Maria: Well, she definitely starts out dark, that's for sure--and to be honest, she never becomes a hundred percent good. I don't think any of us do. At the same time, though, she's not completely evil--just ignorant and immature. A big part of her story is recovering who she is and growing up into something that's not just reacting to everything around her. I like complex characters. Nobody in the series--not even Golden, the main antagonist--is completely evil. Everybody believes they're the hero of their own story. Nobody is completely good, either--including God.
Everybody needs to believe they are the hero of their own life. Otherwise, there's no reason to keep living.
Jonetta: Will we be seeing a romantic interest for De la Roca?
Maria: We'll see one that happened in the past, but no, her story isn't a love story.
Jonetta: Anything else you'd like to share with our audience?
Maria: I've had a lot of fans of the Stephen King's Dark Tower series tell me they really liked the DLR chronicles--so if you're a fan of those books, you might be a fan of these. The third book, Seven Sacrifices, will be the last DLR book (that I forsee), so it's going to wrap everything up. So sit tight, readers, your answers are coming. :)

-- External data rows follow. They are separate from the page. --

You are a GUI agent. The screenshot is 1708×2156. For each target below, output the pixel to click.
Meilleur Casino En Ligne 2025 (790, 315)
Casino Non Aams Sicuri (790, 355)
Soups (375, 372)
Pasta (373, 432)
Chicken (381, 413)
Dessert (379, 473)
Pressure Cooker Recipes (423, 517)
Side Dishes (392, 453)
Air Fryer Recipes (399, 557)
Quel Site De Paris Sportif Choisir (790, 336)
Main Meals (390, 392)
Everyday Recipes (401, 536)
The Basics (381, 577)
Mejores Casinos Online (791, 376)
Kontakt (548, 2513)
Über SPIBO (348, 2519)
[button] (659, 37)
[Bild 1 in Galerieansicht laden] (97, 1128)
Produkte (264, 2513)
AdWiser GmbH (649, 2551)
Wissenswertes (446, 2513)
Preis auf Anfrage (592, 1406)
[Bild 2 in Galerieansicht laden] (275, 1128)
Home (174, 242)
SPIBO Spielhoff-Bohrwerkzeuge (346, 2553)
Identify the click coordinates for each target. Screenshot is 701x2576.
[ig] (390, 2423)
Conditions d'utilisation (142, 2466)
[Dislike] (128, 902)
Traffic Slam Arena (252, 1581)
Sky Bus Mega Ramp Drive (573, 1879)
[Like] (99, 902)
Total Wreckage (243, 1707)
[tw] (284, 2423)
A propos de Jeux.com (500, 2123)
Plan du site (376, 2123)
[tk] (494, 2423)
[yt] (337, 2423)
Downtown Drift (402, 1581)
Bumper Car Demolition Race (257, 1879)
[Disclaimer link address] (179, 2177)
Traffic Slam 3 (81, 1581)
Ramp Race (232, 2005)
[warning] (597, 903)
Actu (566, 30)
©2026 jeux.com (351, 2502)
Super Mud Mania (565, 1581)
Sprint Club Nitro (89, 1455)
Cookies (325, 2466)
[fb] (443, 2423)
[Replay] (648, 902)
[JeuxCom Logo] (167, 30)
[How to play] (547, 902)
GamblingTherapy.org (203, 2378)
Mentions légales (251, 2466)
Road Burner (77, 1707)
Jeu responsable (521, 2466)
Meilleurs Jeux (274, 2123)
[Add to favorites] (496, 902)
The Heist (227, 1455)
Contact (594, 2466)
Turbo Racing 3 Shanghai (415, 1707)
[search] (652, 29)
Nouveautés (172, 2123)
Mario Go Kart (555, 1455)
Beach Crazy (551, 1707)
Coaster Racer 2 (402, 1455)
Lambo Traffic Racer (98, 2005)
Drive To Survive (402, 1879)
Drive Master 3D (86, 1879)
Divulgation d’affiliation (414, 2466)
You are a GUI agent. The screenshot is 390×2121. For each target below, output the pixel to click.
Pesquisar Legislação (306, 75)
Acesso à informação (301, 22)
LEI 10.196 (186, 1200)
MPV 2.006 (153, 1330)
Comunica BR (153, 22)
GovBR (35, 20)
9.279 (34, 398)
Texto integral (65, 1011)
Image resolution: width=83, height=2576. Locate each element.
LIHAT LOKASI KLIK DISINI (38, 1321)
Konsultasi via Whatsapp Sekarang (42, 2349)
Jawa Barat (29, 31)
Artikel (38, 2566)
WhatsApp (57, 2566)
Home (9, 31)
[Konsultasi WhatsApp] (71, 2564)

Jonetta: Maria, thank you, again for being with us today and helping us learn more about you and the De La Roca Chronicles. The first two books in the series are available at Amazon, Barnes & Nobles, iTunes and Smashwords. The two-book bundle is available at Amazon only. Maria, you have the last word.
Maria: Jonetta, thanks for letting me do this. It's amazing being able to talk about these books, and I hope your readers really enjoy them.
Maria Violante is the author of the De la Roca Chronicles, an urban fantasy series featuring a demon mercenary struggling to emerge from hell. There are two books released to date, Hunting the Five and Honor in Hell, with a third, Seven Sacrifices, in the works. Maria also has written fantasy and science fiction short stories. Maria is also the author of the New Humanity series and the Shifting West Books, both of which are coming out in the next few months from Liquid Silver Books. She's doing all of this, with her Chihuahua, on the road sitting in the passenger seat of a semi-truck.